--- Data records ---
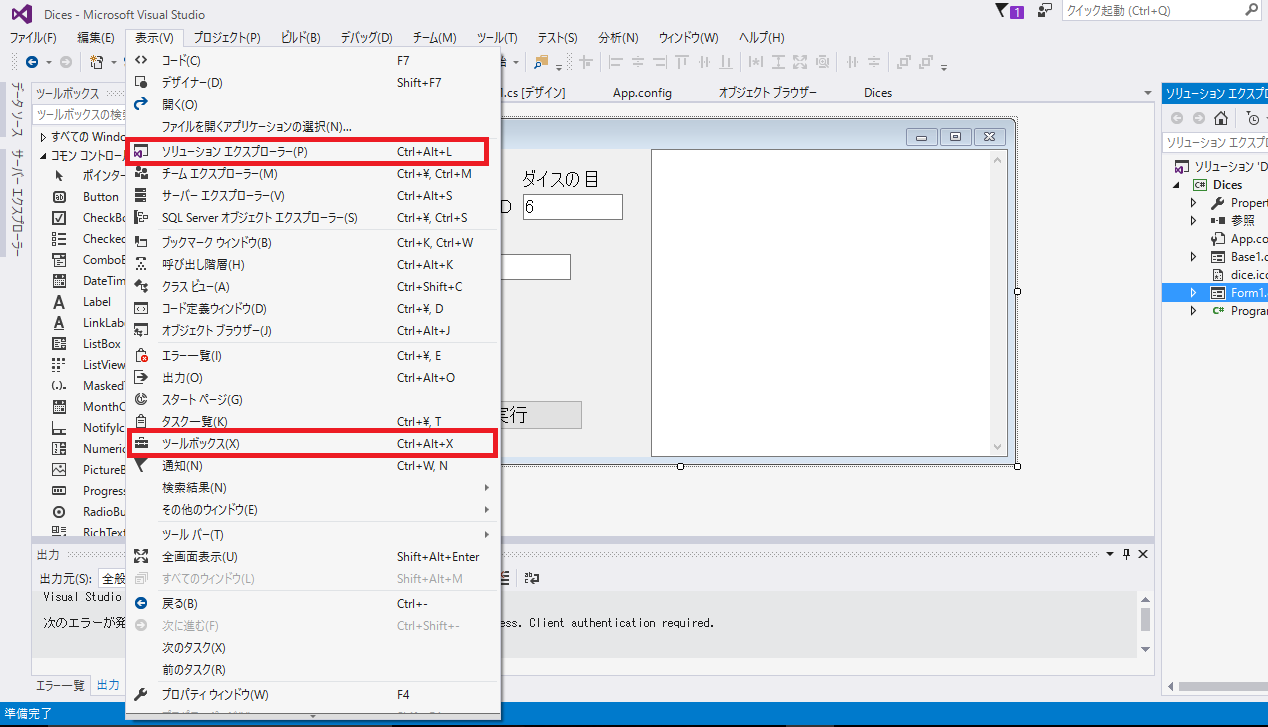
Task: Open ソリューション エクスプローラー from the 表示 menu
Action: 235,152
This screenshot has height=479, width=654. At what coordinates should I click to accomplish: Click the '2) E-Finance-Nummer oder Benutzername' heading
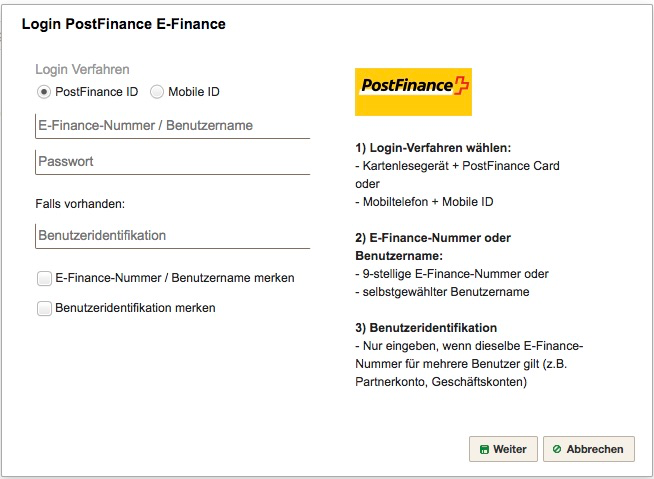click(433, 247)
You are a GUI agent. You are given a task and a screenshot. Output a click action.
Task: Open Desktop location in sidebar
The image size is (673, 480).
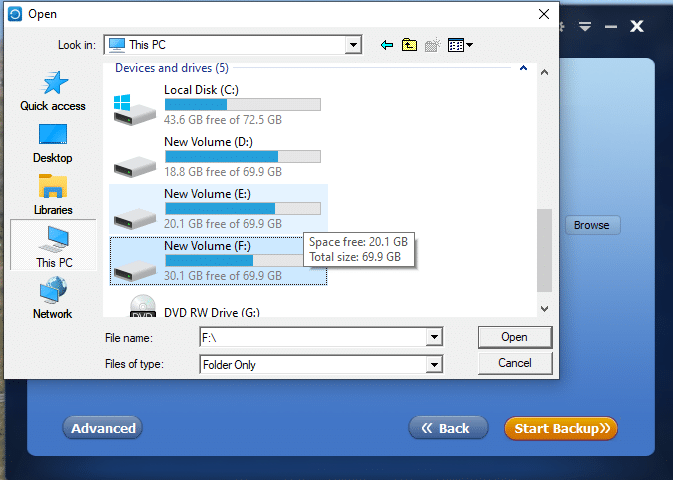(53, 143)
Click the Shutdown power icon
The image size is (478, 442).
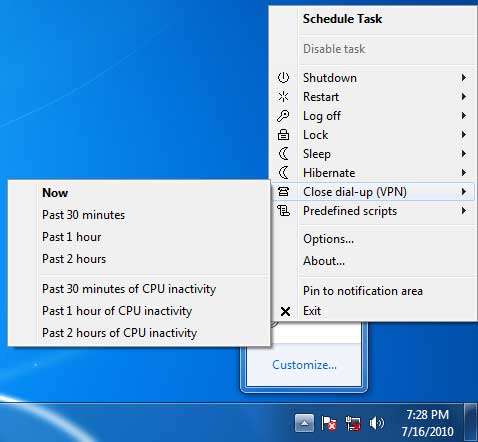[283, 78]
---
# Written exercise
Reproduce every line of the material above verbatim, omitting the pictures.

# The response
Task: Open ソリューション エクスプローラー from the 表示 menu
Action: 235,152
This screenshot has height=479, width=654. At what coordinates should I click to accomplish: Click the '2) E-Finance-Nummer oder Benutzername' heading
click(433, 247)
You are a GUI agent. You are given a task and a screenshot. Output a click action.
Task: Open Desktop location in sidebar
The image size is (673, 480).
(53, 143)
Click the Shutdown power icon
The image size is (478, 442).
[283, 78]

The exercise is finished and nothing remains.